C’était cousu de fil blanc, programmé. Il y a toujours un moment, dans une course au Conseil fédéral, où un petit malin nous sort l’argument ethnique.
Ainsi, Fulvio Pelli, candidat à ne surtout pas être candidat (jusqu’au jour où, genoux rouges sur le bouillant bitume noir, on viendra le supplier), déclare doctement que le chef du groupe PDC aux Chambres fédérales, Urs Schwaller, est inéligible, parce qu’il n’est pas romand. Pas latin. Pas assez fils de la Louve, le Singinois. Ah, l’ignoble, le Fridolin, tout juste bon pour les terres de betteraves, le houblon mousseux, le port du casque à pointe !
Bon, c’est vrai, Schwaller ne respire pas, ni dans son être ni dans son verbe, les piques et les pointes de Voltaire et de sa langue. Mais enfin, à supposer qu’il soit un bon candidat pour le Conseil fédéral, en quoi ces quelque 60% de germanitude seraient-ils un problème ?
La vraie raison, c’est que Fulvio Pelli se méfie de ce rival. En Suisse, on n’est pas élu par le peuple, mais par un collège de 246 grands électeurs. C’est lui, et lui seul, qu’il s’agit de séduire. Or, dans cette sainte fraternité-là, le prudent Fribourgeois, grand rival du radical Burkhalter dans l’art de ne jamais froisser personne, jouit d’une cote inversement proportionnelle à sa notoriété dans les grandes couches de la population. A lui, les arcanes.

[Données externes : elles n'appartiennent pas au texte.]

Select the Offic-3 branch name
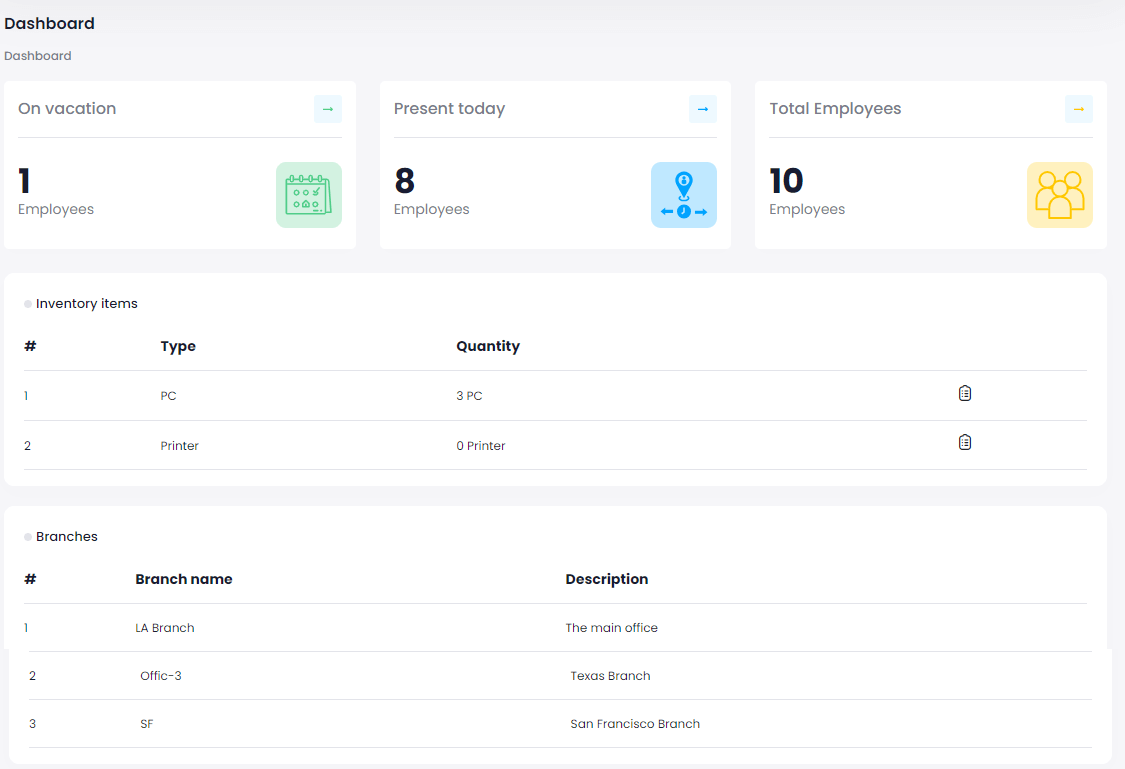This screenshot has width=1125, height=769. [x=161, y=676]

Au flamboyant président national de son parti, la lumière, l’ivresse des altitudes.
Donc Pelli, habile au point de reléguer le regretté Cardinal Mazarin au rang de balourd du Baloutchistan, prend soin, dans ce premier tour de la campagne, de scier d’emblée celui qui pourrait s’avérer, en septembre, un rival de premier plan. Dans cette démarche, agit-il seul ? La question est posée.
En attendant, la question ethnique est reprise, aujourd’hui, en grande pompe, par l’officialité des observateurs. Le chœur des vierges, par Pachacamac! Qui progresse, à l’unisson, vers le bûcher. Où M. Schwaller est cordialement invité à monter prendre sa place. En attendant peut-être, dans une autre vie, un pont d'or pour Hollywood.